Alman basınında yer alan konulardan biri de İran krizi. Frankfurter Allgemeine Zeitung, İran’ın nükleer programıyla ilgili anlaşmazlığın BM Güvenlik Konseyi’ne götürülmesini isteyen AB’nin, Rusya ve Çin’in muhalefeti nedeniyle geri adım atmasını konu alıyor. Gazetenin yorumunda şu satırları okuyoruz:

“Avrupalılar Amerika ile anlaşıp İran’in tavize yanaşmaması durumunda konuyu BM Güvenlik Konseyi’ne götüreceklerini ilan etmemişler miydi? İran, en azından kamuoyuna yansıyan bir şekilde herhangi bir tavizde bulunmadı. Öyleyse şimdi konuşma değil, eyleme geçme zamanıdır. İran’ın istediği zaman kazanmak. İşte Avrupalılar şimdi Rusya ve Çin’in alkışları eşliğinde İran’a bu zamanı tanıdılar. İranlılar rahat, Avrupalılar da öyle görünüyor...”

Viyana’da yayımlanan Der Standard gazetesi, konunun tamamen rafa kaldırılmadığını, İran’a karşı kızgınlığın arttığını belirtiyor yorumunda:

“Tahran yine zaman kazandı ve kazandığı bu zaman belki de pekçok ülkenin korktuğu şeyi, nükleer silah geliştirmesini mümkün kılacak. Ama Tahran’daki mevcut siyasi yapıya bakıldığında bunu belki BM Güvenlik Konseyi bile önleyemez. Her yol çatışmaya çıkıyor. Soru, bu çatışmada hangi araçların kullanılacağı. Avrupa’nın Ağustos ayında İran’a yaptığı teklifle İran’ın şimdiki düşünceleri birbirinden tamamen ayrı. Bu durum uzlaşmayı imkansız hale getiriyor.”

Nürnberger Nachrichten gazetesinin konuyla ilgili yorumu ise şöyle:

“AB, Tahran’ın tehditleri karşısında şimdi geri adım mı atıyor? Olay bu kadar basit değil. AB üçlüsü daha çok, Rusya ve Çin’in direnişiyle ortaya çıkan gerçeklikler karşısında tavrını değiştirdi. Moskova İran ile nükleer alanda karlı iş anlaşmalarına sahip. Pekin’in ekonomi motoru İran doğalgazından besleniyor. Rusya ve Çin’in, İran’a karşı ortak cezai önlemler konusunda varılacak her tür uzlaşmayı veto edecekleri ortada.’’

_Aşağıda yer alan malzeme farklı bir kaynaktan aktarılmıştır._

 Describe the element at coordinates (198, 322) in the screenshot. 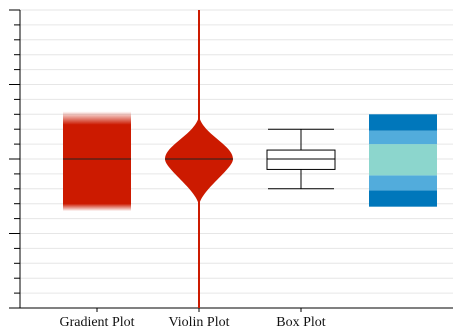

I see `category-label-violin: Violin Plot` at that location.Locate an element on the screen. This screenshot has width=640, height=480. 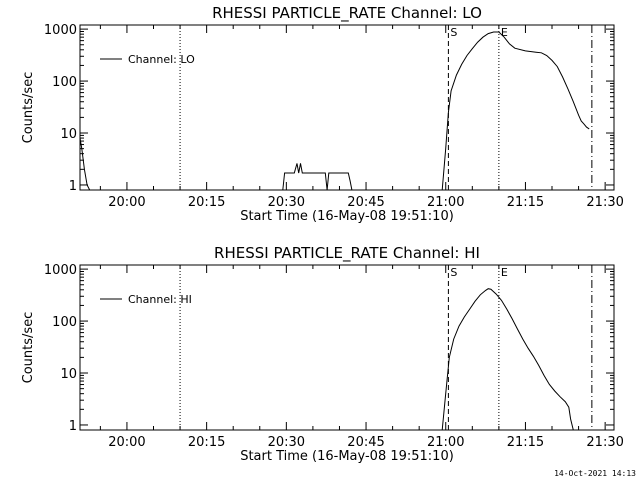
legend-label: Channel: HI is located at coordinates (160, 300).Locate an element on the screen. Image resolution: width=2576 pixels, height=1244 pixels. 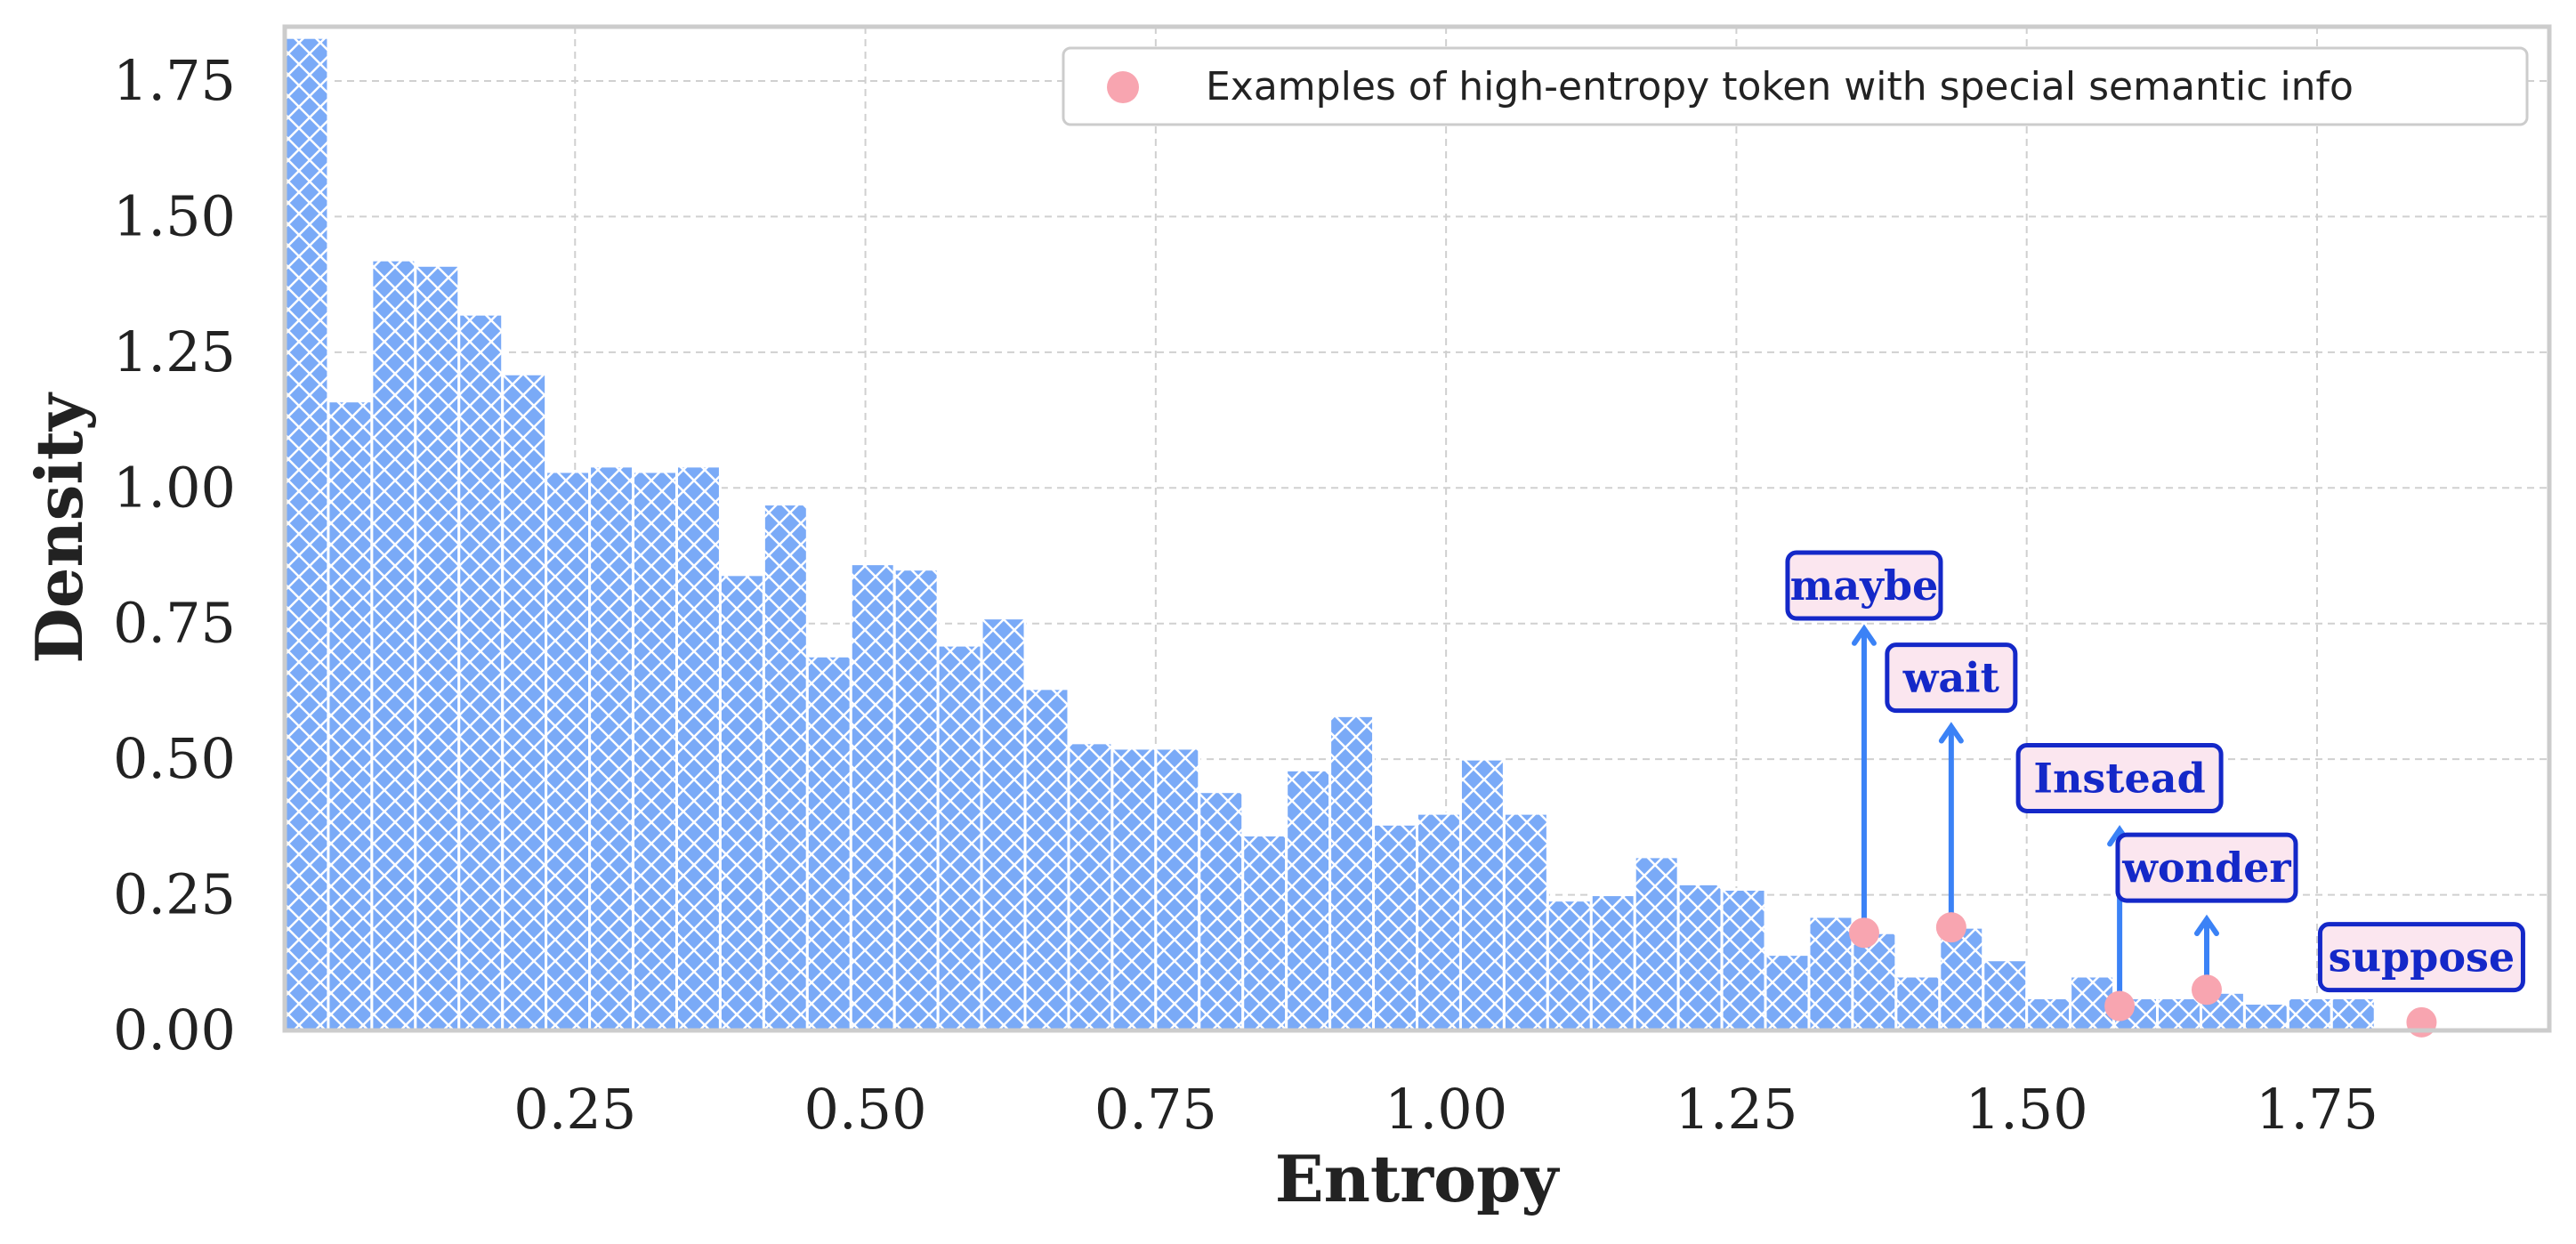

Paris’te yayımlanan Liberation gazetesi, ABD’nin güney kıyılarına yaklaşan Rita kasırgasına değinerek, Bush yönetiminin çevre konusunu artık dikkate almak zorunda olduğunu belirtiyor:

“Katrina’dan sonra Rita kasırgası, Beyaz Saray’ı tehdit ediyor. Bilimadamları kasırgaların sayısının olmasa da şiddetinin giderek arttığına işaret ediyor. Kasırgaların yıkıcılığı artıyor, çünkü yoğun bir şekilde şehirleşmiş kıyı bölgelerini vuruyor. Başkan George Bush, bunun sera gazı etkisiyle bağlantılı olabileceğini inkar ediyor ve iklim değişimine karşı diğer ülkelerin mücadelesine katılmıyor. Sofuluğuyla tanınan Bay Bush, Amerika’nın, günah işlediği konuda cezalandırılacağını düşünse iyi olur.”

Sony şirketinin dün açıkladığı radikal tasarruf önlemleri de Alman basınında dikkat çeken bir başka konu. Saarbrücker Zeitung gazetesinde yer alan yorum şöyle:

“Sony hikayesi, mucizenin sonsuza kadar sürmeyeceğini gösterdi. Bir zamanların piyasa liderleri, yaratıcılığı kaybediyor, yeniliklere ayak uyduramıyor ve piyasadaki eğilimlere yabancı kalıyorsa hızla solup gidiyor. Sony, Trinitron televizyon ve walkmanlerle bir zamanlar rakip tanımazken zamanla doydu, gevşedi, bürokratikleşti ve Koreli Samsung gibi sıradan üreticilikten markaya dönüşen yeni rakiplerin saldırısına maruz kaldı.”